Insurance is the line between us and financial ruin, so doesn't it make sense to be aware of the trends most impacting the insurance industry? Whether it's medical, home, vehicle, or life, these experts let us in on the patterns and trends that could impact your policies in the near and long-term future. Here's what they said:

1. Ji Li, Director of Data Science at CLARA analytics

“We are witnessing relatively quick improvements and sparks of innovation, considering the overall life cycle of the insurance industry. AI and machine learning applications are being leveraged to streamline and better inform the decisions humans have to make. When this happens, workers become free to focus on the aspects of their jobs that matter the most. Organizations are seeing multiples of improvements in cost savings by increased efficiency, accuracy, and better predictions. Simultaneously, customer service and patient care have improved by providing answers and resources tailored to their particular case, in a fraction of the time that it used to take.”

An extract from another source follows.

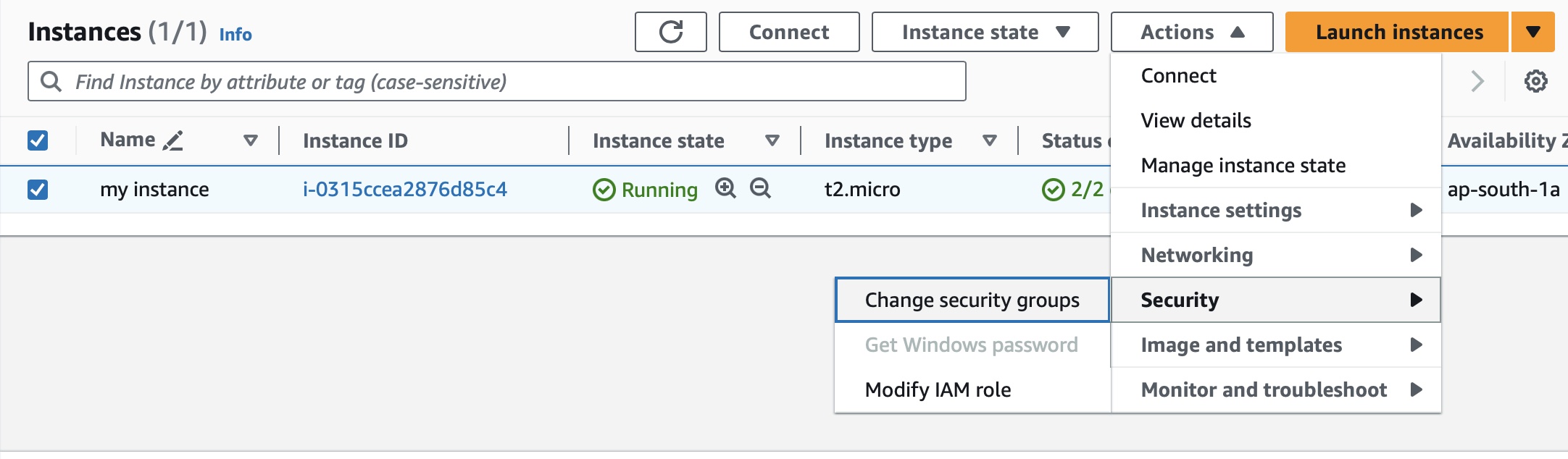Image resolution: width=1568 pixels, height=459 pixels.
Task: Select Change security groups from submenu
Action: pos(972,300)
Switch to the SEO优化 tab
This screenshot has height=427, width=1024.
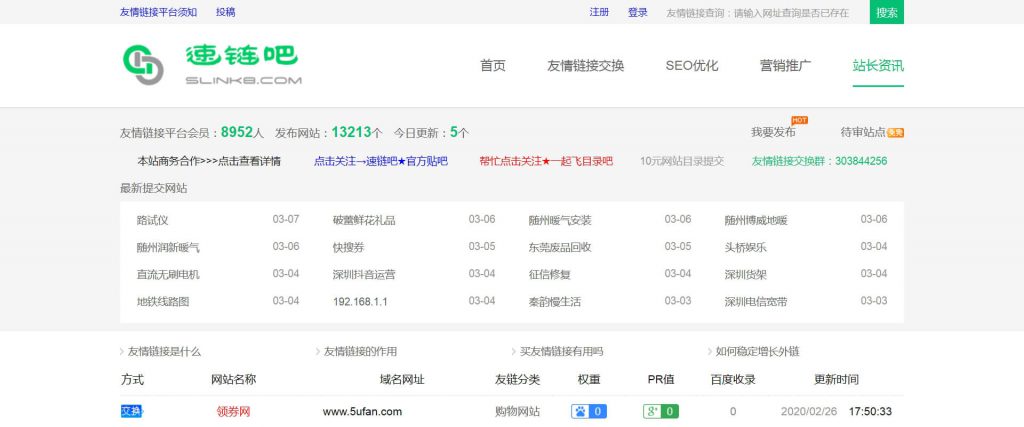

2. Tanguy Touffut, co-founder and CEO of Descartes Underwriting

Over the last few years, the use of AI in insurance has mainly evolved around fraud detection and process optimization – we believe that soon, it will be about personalized risk assessment.  

AI is less relevant if all products have similar pricing structures – to design a standard cover for a large risk pool does not require much technological assistance. However, often, individual risks and needs differ so much from each other that designing one-size-fits-all products does not have customer centrality at heart.

AI opens for the possibility to personalize risk assessment, meaning that risk exposure can be analyzed more precisely so that the right coverage will be offered right where it is needed. Personalized risk assessment ensures fairer prices and that previously underinsured and uninsured areas suddenly can be protected. An example of the use of customized risk assessment is the emergence of parametric insurance product where advanced technologies and new data sources are utilized to offer tailor-made solutions with instant payout.”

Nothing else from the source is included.